Given data:

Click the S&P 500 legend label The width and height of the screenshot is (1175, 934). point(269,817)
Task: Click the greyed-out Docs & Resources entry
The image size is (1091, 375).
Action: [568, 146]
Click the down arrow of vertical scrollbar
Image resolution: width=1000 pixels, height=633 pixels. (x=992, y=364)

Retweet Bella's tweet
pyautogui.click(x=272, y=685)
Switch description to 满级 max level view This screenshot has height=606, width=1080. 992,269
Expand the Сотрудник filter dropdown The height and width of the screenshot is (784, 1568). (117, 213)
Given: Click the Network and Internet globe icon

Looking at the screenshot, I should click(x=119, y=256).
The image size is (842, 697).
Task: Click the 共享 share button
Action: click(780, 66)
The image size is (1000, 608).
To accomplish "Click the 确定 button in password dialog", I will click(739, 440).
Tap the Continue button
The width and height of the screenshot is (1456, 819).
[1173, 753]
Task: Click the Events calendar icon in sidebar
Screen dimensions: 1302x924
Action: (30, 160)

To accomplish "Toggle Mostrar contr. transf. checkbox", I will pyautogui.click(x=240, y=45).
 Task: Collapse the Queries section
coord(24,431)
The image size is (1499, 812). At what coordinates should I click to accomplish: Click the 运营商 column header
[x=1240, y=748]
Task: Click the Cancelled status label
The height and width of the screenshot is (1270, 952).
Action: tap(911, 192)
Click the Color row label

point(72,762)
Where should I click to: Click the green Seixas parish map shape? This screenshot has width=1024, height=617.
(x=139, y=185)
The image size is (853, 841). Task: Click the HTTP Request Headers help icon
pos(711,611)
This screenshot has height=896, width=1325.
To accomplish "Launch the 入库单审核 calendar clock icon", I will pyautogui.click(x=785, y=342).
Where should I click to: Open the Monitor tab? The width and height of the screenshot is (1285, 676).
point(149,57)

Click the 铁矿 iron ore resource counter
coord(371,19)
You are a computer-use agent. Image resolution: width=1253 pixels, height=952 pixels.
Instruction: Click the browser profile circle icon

Exercise instructions: Beginning with the line that holds "The width and height of the screenshot is (1456, 819).", please return every line through the end of the data, exactly as written.

Response below:
The width and height of the screenshot is (1456, 819).
[1173, 753]
Task: Click the Events calendar icon in sidebar
Screen dimensions: 1302x924
Action: (30, 160)

To accomplish "Toggle Mostrar contr. transf. checkbox", I will pyautogui.click(x=240, y=45).
 Task: Collapse the Queries section
coord(24,431)
The image size is (1499, 812). At what coordinates should I click to accomplish: Click the 运营商 column header
[x=1240, y=748]
Task: Click the Cancelled status label
The height and width of the screenshot is (1270, 952).
Action: tap(911, 192)
Click the Color row label

point(72,762)
Where should I click to: Click the green Seixas parish map shape? This screenshot has width=1024, height=617.
(x=139, y=185)
The image size is (853, 841). Task: Click the HTTP Request Headers help icon
pos(711,611)
This screenshot has height=896, width=1325.
To accomplish "Launch the 入库单审核 calendar clock icon", I will pyautogui.click(x=785, y=342).
Where should I click to: Open the Monitor tab? The width and height of the screenshot is (1285, 676).
point(149,57)

Click the 铁矿 iron ore resource counter
coord(371,19)
You are a computer-use agent. Image resolution: width=1253 pixels, height=952 pixels.
Instruction: Click the browser profile circle icon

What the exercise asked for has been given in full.